Data under study —
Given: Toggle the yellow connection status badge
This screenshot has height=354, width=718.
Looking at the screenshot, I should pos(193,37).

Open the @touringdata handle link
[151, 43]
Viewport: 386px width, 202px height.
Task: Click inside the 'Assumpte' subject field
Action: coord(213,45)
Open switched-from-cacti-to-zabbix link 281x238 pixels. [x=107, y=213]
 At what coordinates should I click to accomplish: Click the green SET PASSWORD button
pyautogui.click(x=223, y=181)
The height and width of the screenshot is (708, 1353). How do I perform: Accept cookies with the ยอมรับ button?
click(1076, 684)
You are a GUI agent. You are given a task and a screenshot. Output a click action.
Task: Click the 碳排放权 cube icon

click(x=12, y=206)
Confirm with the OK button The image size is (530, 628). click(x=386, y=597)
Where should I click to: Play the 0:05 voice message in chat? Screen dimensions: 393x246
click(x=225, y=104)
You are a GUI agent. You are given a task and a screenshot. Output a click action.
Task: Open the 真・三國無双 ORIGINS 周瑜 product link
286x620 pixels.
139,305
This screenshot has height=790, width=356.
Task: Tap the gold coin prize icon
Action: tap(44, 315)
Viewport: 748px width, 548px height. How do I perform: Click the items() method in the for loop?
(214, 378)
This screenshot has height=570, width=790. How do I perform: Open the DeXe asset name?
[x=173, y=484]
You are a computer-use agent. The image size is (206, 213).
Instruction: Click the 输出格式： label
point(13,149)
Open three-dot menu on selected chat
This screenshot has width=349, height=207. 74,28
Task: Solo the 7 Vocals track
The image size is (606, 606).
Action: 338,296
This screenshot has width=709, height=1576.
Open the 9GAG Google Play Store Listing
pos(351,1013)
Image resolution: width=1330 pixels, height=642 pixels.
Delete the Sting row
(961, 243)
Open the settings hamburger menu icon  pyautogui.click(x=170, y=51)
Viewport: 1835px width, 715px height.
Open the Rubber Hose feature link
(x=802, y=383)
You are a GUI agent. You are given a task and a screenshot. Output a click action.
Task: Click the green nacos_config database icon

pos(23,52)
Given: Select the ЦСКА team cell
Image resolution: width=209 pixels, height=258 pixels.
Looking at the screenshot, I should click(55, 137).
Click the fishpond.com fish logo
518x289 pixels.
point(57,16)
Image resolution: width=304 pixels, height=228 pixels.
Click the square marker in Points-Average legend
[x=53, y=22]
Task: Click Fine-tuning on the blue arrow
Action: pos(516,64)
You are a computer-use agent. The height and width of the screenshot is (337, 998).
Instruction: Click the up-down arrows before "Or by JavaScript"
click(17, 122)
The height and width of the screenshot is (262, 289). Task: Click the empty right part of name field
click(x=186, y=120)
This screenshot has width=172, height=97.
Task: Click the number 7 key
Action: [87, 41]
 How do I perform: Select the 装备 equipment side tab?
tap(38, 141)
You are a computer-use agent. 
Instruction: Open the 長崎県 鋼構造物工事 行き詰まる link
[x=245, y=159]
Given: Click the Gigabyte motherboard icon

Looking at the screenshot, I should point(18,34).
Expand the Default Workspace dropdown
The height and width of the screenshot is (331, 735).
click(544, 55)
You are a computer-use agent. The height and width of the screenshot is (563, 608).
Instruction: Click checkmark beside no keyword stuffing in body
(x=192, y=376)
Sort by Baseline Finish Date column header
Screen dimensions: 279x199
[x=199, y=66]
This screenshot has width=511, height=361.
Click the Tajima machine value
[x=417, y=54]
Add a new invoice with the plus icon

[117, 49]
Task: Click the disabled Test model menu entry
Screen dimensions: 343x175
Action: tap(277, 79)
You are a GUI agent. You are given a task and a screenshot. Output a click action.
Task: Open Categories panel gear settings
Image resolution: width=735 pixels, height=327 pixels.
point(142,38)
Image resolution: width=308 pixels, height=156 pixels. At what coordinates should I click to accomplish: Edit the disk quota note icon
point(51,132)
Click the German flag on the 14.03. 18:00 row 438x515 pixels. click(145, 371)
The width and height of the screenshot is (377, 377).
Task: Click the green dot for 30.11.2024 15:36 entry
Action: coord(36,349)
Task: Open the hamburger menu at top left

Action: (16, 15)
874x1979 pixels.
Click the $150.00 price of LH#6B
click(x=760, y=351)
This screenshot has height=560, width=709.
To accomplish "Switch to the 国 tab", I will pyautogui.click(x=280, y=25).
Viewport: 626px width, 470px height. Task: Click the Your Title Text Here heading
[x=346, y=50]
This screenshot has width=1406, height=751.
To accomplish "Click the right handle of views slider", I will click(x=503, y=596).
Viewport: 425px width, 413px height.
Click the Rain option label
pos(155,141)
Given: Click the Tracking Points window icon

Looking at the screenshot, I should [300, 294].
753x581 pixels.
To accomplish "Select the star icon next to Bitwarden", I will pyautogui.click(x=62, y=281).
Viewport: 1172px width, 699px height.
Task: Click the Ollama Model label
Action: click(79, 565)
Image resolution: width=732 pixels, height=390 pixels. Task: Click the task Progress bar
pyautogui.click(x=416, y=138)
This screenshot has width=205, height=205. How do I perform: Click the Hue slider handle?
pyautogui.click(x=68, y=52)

Aim of the task —
Only the last part of the entries above is needed: please copy the line with "Image resolution: width=732" and each line after it exactly.

Written answer —
Image resolution: width=732 pixels, height=390 pixels. Task: Click the task Progress bar
pyautogui.click(x=416, y=138)
This screenshot has width=205, height=205. How do I perform: Click the Hue slider handle?
pyautogui.click(x=68, y=52)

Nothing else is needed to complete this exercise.